= Your goal =
For the records below, give the count of lines holding the word "gracias" and nothing more.

### Provided material ###

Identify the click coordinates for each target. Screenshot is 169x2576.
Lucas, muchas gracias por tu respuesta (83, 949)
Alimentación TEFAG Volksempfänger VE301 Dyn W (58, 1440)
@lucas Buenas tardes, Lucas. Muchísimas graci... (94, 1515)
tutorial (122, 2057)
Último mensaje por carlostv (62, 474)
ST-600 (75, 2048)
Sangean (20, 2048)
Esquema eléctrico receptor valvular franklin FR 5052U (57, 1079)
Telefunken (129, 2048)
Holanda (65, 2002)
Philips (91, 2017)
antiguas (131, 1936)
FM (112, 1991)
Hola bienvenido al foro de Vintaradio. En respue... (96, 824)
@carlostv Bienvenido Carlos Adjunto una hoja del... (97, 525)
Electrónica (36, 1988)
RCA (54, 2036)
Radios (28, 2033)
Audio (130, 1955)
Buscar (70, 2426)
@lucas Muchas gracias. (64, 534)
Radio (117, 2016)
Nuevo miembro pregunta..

###

= Result below =
2